KOINONIA BIJBELSTUDIE ROMEINEN 9

DEEL 1 – ROM. 9:14-18

DEEL 2 – ROM. 9:19-24

Maar hier kan een tegenwerping opkomen. Moeten we dan niet concluderen dat Gods uitverkiezing volstrekt willekeurig is en dus eigenlijk onrechtvaardig? Juist tegenover de kinderen van het uitverkoren volk handelt God dan in strijd met Zijn eigen karakter. We moeten zeggen: in het geheel niet!
Waarom dan niet? Omdat God in alle dingen volkomen vrij en soeverein is. Na de geschiedenis van het gouden kalf zegt God dat ook tegen Mozes. Dat is een belangrijk moment, omdat je zou kunnen verwachten dat God het volk voor zijn afgoderij zou hebben gestraft. (Een gedeeltelijke straf was er natuurlijk wel.) Toen Mozes het opnam voor het volk, verhoorde God zijn gebed. Maar daarbij sprak God wel het beginsel van Zijn soevereiniteit uit: “Ik heb medelijden met wie Ik wil. Ik ben daarin geheel vrij. Mijn ontferming kent geen dwingende oorzaak, en Mijn barmhartigheid wordt niet door een mens afgedwongen.”
God houdt dus de beschikking aan Zichzelf. Hij laat zich door niemand binden. Het ligt niet aan de wil van een mens, en ook niet aan het gedrag van een mens, maar het hangt alles af van God die zich ontfermt of niet en daarin volledig vrij is.
Hier kun je een illustratie vinden in de geschiedenis van Farao. Na de zesde plaag (de zweren of builenpest) zou je kunnen verwachten dat Farao zijn verzet zou staken. Bij de aankondiging van de zevende plaag (hagel en onweer) spreekt Mozes de woorden van God tegen Farao: “Ik heb u overeind gehouden omdat Ik u in Mijn voorzienigheid deze rol heb laten spelen. Het was Mijn doel om aan u Mijn grote kracht te demonstreren.
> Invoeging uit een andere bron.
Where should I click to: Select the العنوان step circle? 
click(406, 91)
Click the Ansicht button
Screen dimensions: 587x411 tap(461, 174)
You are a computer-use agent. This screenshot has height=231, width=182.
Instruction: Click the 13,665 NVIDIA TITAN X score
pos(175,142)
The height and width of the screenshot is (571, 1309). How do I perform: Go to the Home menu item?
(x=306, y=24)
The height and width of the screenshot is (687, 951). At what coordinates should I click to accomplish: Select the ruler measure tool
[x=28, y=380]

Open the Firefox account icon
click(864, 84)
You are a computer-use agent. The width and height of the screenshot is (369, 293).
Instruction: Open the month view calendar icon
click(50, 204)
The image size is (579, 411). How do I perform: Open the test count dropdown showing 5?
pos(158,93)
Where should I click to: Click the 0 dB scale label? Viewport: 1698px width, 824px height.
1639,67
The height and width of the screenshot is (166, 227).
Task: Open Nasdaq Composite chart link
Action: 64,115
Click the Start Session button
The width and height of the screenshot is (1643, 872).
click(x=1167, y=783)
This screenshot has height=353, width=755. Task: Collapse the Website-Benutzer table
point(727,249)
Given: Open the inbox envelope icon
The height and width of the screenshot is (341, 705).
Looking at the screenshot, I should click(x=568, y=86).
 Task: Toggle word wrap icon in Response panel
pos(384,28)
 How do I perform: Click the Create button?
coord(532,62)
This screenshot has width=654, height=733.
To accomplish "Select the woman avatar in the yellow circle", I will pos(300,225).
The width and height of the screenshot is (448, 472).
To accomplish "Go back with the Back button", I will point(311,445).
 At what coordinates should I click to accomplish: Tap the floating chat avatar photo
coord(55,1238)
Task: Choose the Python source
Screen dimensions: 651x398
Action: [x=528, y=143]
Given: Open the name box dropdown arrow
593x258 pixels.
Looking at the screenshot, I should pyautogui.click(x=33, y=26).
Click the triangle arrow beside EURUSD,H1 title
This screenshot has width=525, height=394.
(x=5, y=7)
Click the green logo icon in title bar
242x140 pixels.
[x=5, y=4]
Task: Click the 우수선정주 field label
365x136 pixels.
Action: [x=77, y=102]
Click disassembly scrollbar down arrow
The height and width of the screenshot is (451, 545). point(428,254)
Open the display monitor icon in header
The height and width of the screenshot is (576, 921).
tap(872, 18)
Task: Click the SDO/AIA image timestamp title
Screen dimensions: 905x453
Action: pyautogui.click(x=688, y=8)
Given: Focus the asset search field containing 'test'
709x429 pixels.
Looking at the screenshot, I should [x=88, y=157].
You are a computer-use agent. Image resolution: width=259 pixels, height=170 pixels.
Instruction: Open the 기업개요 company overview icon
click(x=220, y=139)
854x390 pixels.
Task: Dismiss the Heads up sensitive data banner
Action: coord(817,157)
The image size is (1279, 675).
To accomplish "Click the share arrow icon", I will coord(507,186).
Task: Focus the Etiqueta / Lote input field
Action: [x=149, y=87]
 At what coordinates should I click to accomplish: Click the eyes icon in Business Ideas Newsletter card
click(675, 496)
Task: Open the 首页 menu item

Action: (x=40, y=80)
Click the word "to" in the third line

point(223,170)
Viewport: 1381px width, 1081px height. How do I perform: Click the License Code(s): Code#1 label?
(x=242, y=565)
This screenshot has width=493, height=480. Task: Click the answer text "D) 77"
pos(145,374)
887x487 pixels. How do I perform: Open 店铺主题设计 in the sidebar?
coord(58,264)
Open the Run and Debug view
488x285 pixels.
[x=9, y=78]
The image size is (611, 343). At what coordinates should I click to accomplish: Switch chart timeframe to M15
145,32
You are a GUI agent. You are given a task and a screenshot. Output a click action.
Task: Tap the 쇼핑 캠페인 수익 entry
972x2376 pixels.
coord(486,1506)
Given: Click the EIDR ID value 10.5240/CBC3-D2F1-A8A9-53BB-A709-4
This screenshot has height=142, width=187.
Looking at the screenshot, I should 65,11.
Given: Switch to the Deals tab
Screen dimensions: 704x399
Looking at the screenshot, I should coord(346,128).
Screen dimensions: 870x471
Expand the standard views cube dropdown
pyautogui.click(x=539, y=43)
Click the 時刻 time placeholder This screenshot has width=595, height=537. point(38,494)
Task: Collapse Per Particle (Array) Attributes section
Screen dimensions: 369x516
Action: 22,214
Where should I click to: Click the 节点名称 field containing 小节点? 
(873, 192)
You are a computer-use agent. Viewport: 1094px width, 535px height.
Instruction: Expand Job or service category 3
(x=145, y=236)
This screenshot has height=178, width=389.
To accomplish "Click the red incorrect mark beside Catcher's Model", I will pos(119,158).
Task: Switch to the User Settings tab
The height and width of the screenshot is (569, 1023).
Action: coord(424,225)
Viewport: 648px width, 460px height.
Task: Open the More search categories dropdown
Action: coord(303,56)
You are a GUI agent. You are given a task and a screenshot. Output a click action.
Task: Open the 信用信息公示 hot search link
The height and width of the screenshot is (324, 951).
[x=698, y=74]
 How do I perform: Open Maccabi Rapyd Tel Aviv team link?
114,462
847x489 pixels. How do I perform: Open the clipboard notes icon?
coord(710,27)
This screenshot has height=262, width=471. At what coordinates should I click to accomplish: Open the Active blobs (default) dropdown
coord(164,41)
U, Farao, hebt het dus al die tijd alleen kunnen uithouden, omdat Ik u wilde gebruiken om Mijn Naam bekend te maken.”
Dat laat zien hoe het werkt. God ontfermt zich over wie Hij maar wil. Maar Hij verhardt dus ook wie Hij maar wil. Dat is het beginsel van Gods soevereiniteit. Alles is ondergeschikt aan Zijn bedoelingen.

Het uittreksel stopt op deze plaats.